▸ SECCIÓN DE TEXTO:
══════

La infancia a vuelo de pájaro
Una lectura superficial de la sinopsis de Aprendiendo a volar –Kauwboy puede recordarle al espectador memorioso imágenes de otra película: Kes, el clásico del realismo social británico dirigido por un joven Ken Loach. Pero si bien ambos films se centran en la relación de ¿amistad? (¿puede llamársela de esa forma?) entre un chico con problemas en su hogar y un pájaro –un halcón en Kes, un cuervo bebé caído de su nido en Kauwboy–, las diferencias entre uno y otro son demasiadas para permitirse la idea del homenaje, mucho menos la del plagio. En principio, en la ópera prima del holandés Boudewijn Koole las cuestiones sociales quedan relegadas a un plano lejanísimo (al fin y al cabo, Holanda no es el Reino Unido) y las problemáticas relaciones del protagonista, Jojo, con su entorno familiar y escolar parecen reducirse a un solo conflicto irresuelto: la ausencia total y absoluta de su madre, una cantante de música country de la cual el film se esmera en ocultar información relevante. Hasta la hora de las revelaciones, claro está.

══════

▸ INSTRUCCIONES A SEGUIR: Retoma, por favor, la reseña sobre Aprendiendo a volar y continúala después de su última oración.

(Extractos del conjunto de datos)
══════

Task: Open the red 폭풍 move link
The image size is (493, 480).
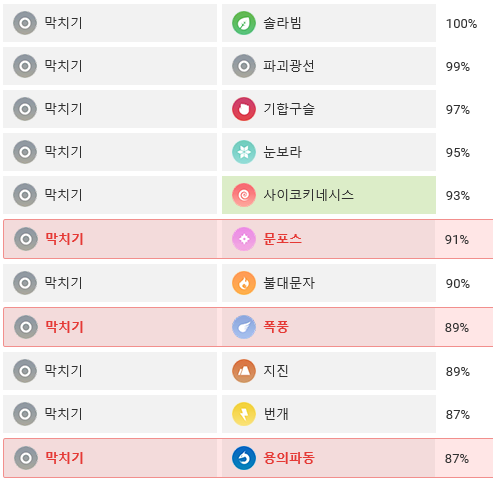Action: pos(276,327)
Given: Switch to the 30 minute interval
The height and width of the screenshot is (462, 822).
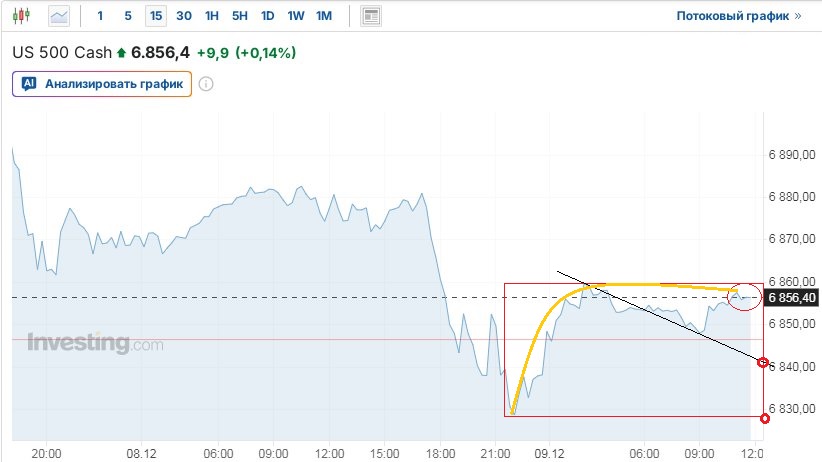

══════

▸ ESPACIO DE RESPUESTA:
Y las ausencias son, precisamente, centrales en la vida de Jojo: el padre está ausente en presencia, en parte por unas largas jornadas de trabajo, en mayor medida por la rígida visión del mundo exterior e interior de su hijo y un carácter por demás irascible. Y allí entra en escena el pájaro en cuestión, sustituto de deseos y reductor de angustias, según una mirada psicologista en la que la película, afortunadamente, no termina de caer hasta los tramos finales. Algo de eso deben de haber comprendido los guionistas (el propio Koole y Jolein Laarman), a tal punto que los días de Jojo incluyen a su cuervo mascota, pero también a una compañera algo mayor de las clases de natación, una jovencita despierta y experta mascadora de chicles. Es precisamente en esas escenas con la chica en cuestión, en esos paseos vespertinos donde la nada puede transformarse en todo, donde el realizar busca y encuentra los momentos más entrañables (nunca sentimentales y mucho menos ñoños) del film, donde la fragilidad de la infancia se hace más evidente para el espectador adulto, precisamente por su cualidad efímera.
La observación de lo cotidiano es lo mejor que tiene para ofrecer Aprendiendo a volar (dicho sea de paso, un espantosamente alegórico título local): los escasos lapsos de ternura entre padre e hijo, la incomprensión del adulto hacia el mundo infantil –tal vez el olvido más terrible de quién alguna vez se fue—, la aventura del tránsito de la infancia a la pubertad, que se anticipa en las miradas y respiraciones. La cámara, que por momentos parece imitar a la de los hermanos Dardenne, encuentra belleza en la superficie de las cosas, en los cabellos del protagonista, en las plumas del pájaro, en un rayo de sol a través de las hojas de un árbol. Pero los conceptos de pérdida y duelo se hacen carne en el último tercio del relato y allí esperan agazapados dos lugares comunes: el golpe debajo de la cintura y el cierre cómodo y tranquilizador, con papel de regalo y moño a tono para padres atormentados. ¿Los chicos? Bien, gracias.